## STUDY MATERIAL
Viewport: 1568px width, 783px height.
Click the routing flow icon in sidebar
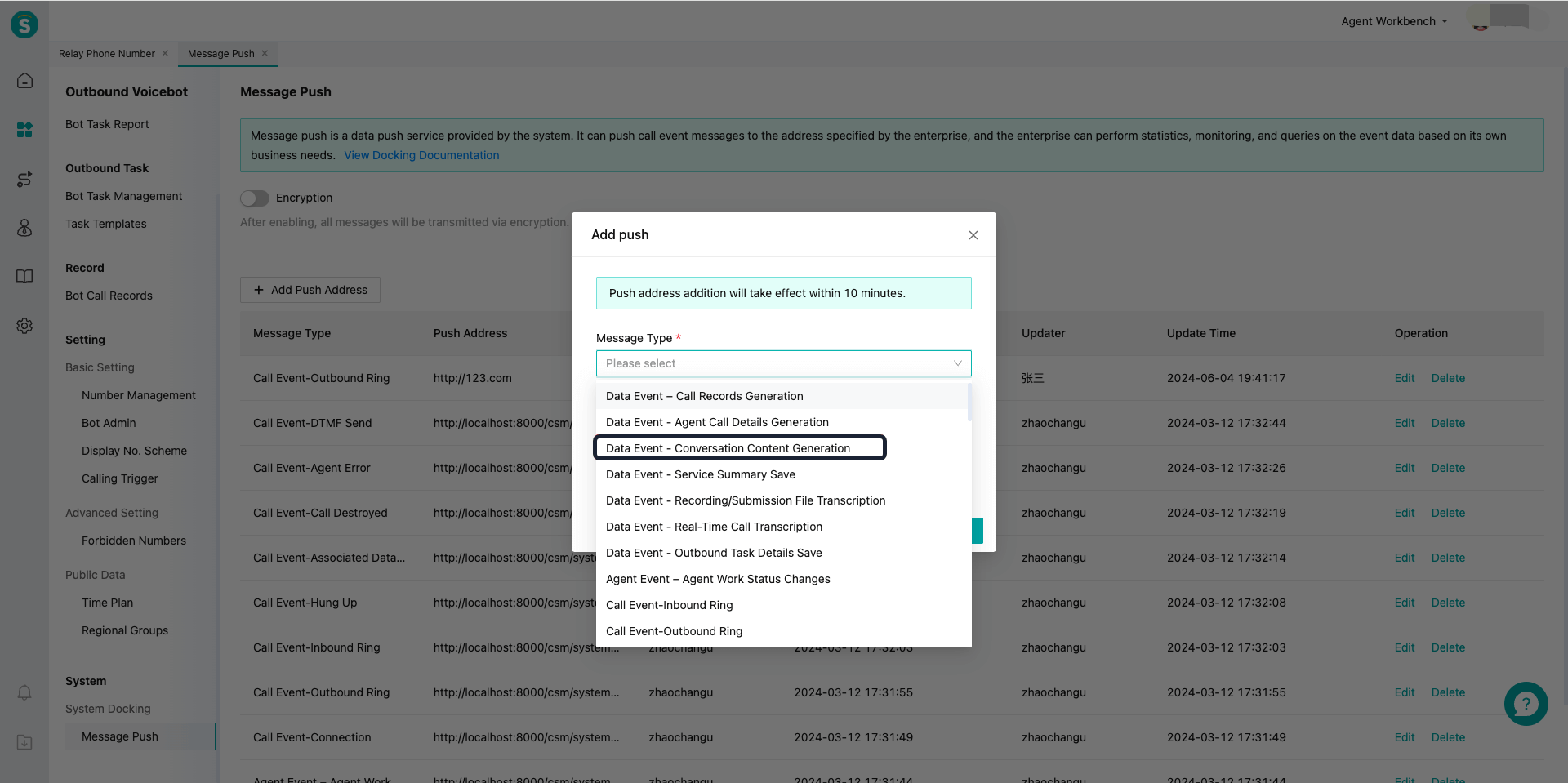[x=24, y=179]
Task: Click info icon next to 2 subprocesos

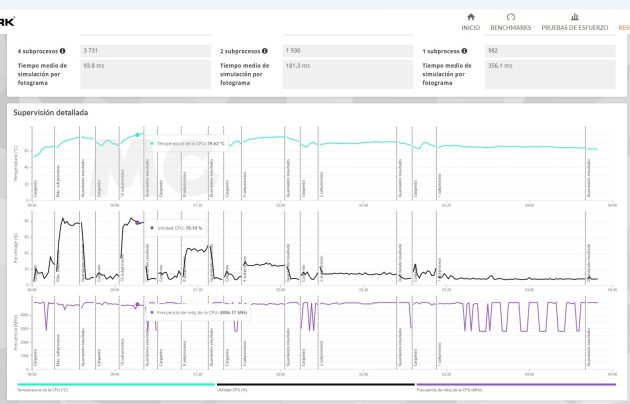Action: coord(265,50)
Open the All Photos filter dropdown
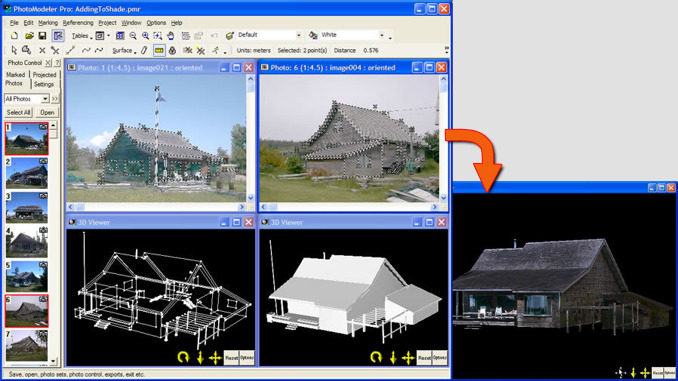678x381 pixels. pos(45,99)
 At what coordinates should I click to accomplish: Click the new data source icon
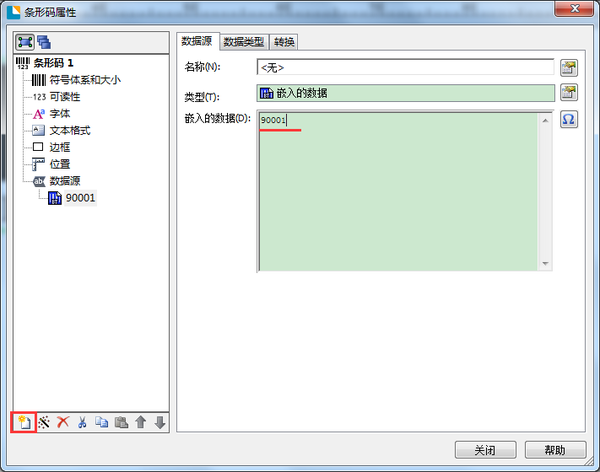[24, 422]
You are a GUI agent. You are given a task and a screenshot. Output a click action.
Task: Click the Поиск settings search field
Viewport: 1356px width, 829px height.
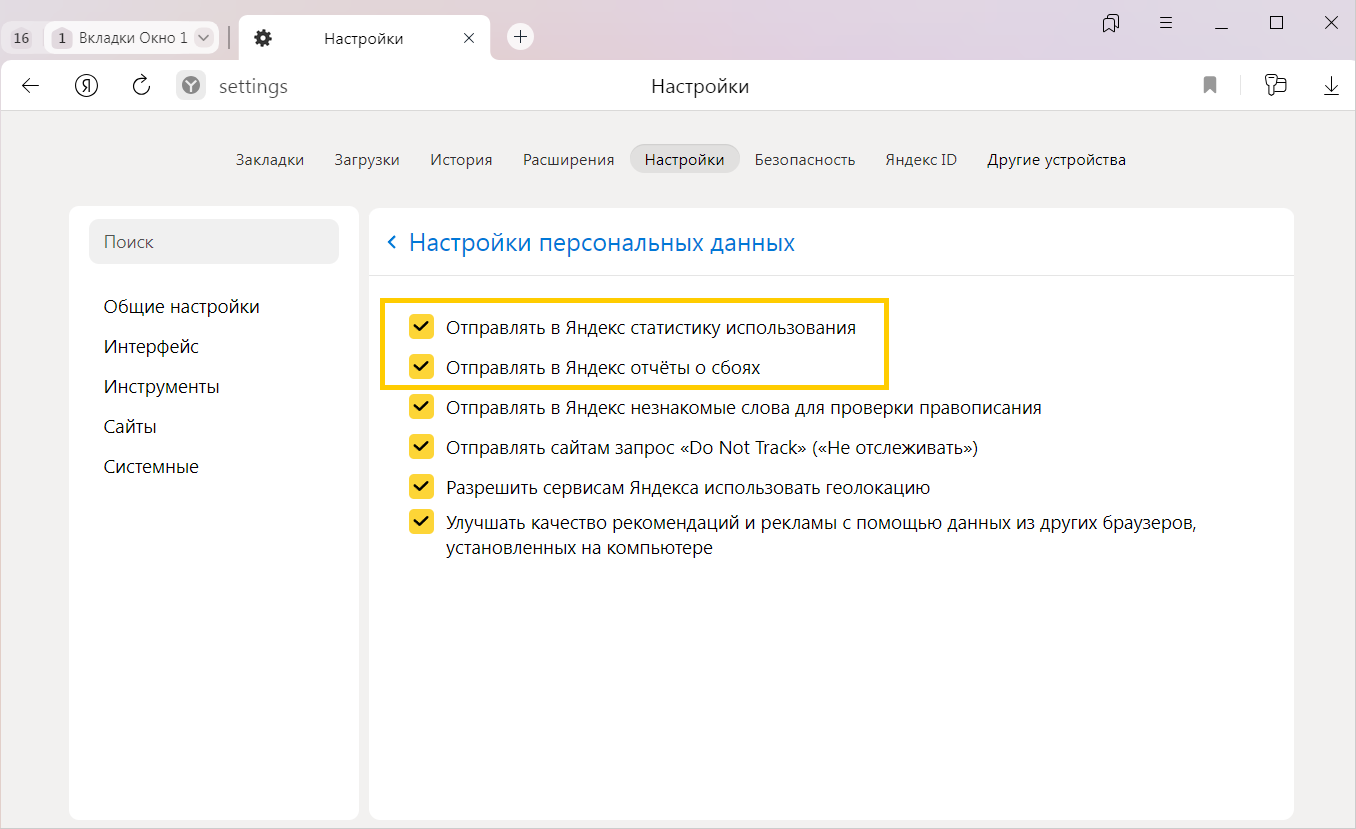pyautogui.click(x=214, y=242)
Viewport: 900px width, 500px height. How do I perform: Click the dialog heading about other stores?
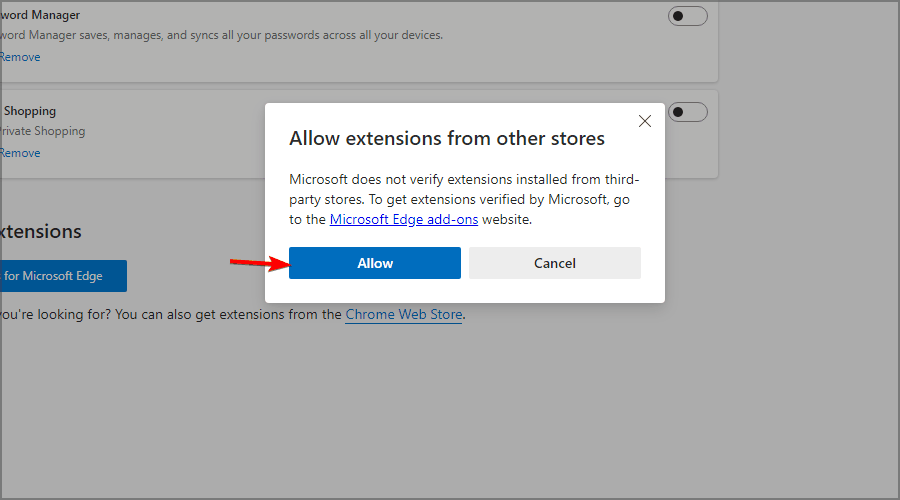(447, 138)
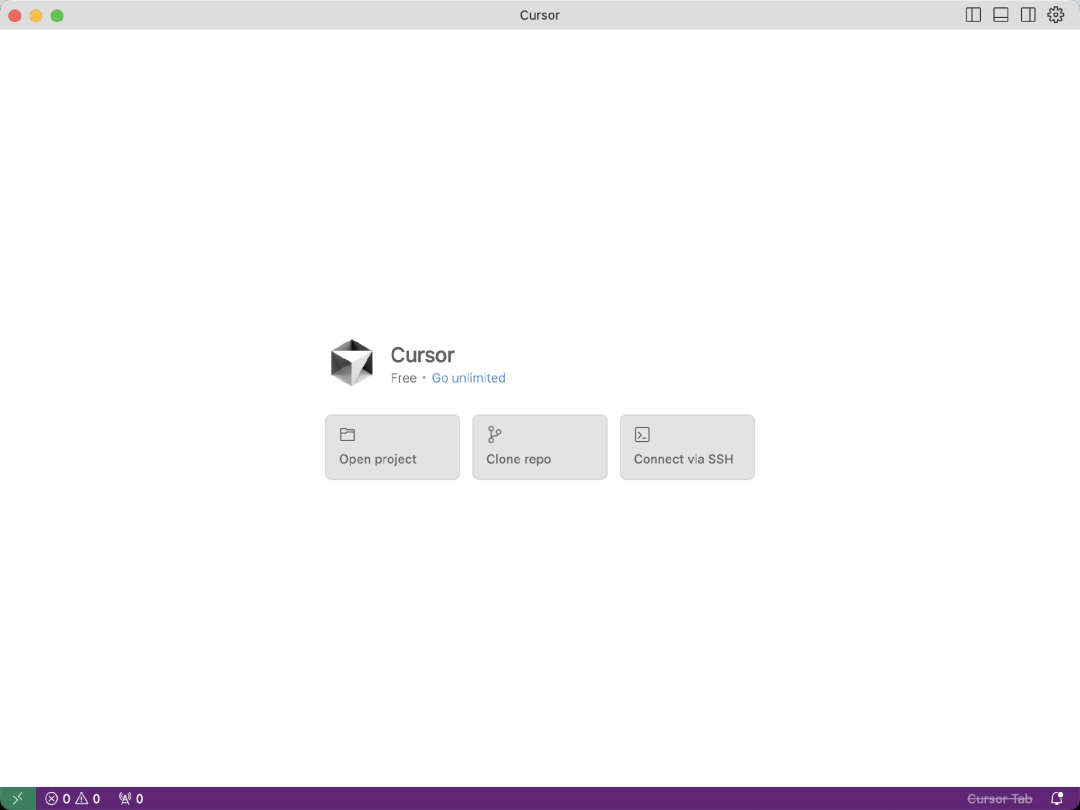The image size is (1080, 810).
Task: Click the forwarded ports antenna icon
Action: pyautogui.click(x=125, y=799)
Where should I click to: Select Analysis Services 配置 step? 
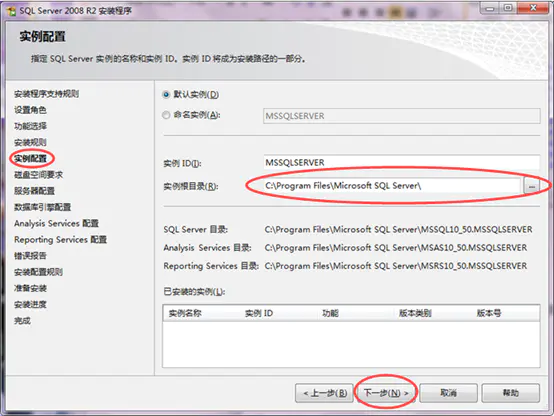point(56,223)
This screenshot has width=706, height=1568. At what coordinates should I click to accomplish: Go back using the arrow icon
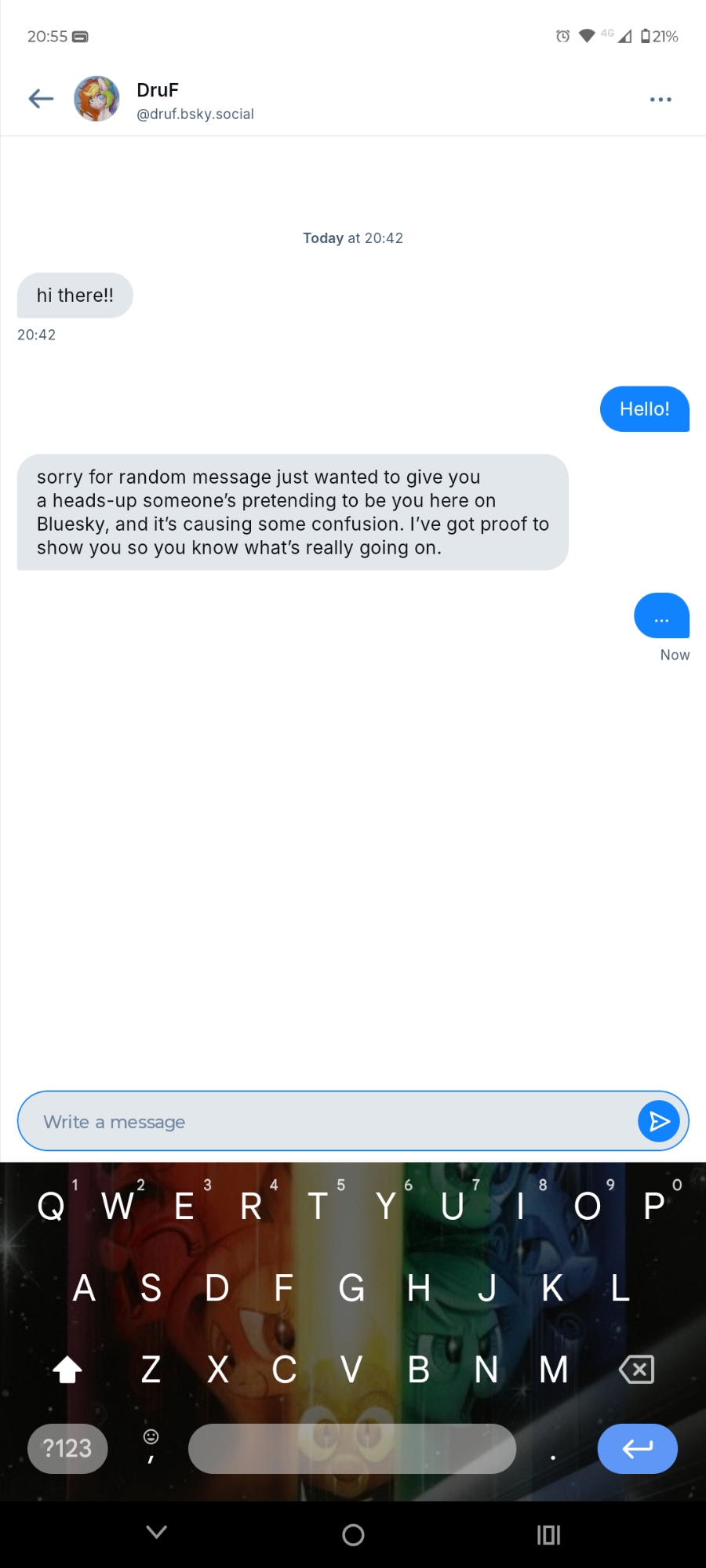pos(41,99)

## ASSIGNMENT
Could you please return the entries above exactly, minus the pictures?

## RESPONSE AREA
Viewport: 1568px width, 783px height.
Click the routing flow icon in sidebar
[x=24, y=179]
Task: Click info icon next to 2 subprocesos

Action: coord(265,50)
Open the All Photos filter dropdown
678x381 pixels. pos(45,99)
 At what coordinates should I click to accomplish: Click the new data source icon
[24, 422]
You are a GUI agent. You are given a task and a screenshot. Output a click action.
Task: Click the Поиск settings search field
Viewport: 1356px width, 829px height.
pyautogui.click(x=214, y=242)
Viewport: 900px width, 500px height. How do I perform: Click the dialog heading about other stores?
(447, 138)
The image size is (1080, 810).
Task: Click the forwarded ports antenna icon
Action: pyautogui.click(x=125, y=799)
Where should I click to: Select Analysis Services 配置 step? 
point(56,223)
This screenshot has width=706, height=1568. At what coordinates should I click to accomplish: Go back using the arrow icon
pos(41,99)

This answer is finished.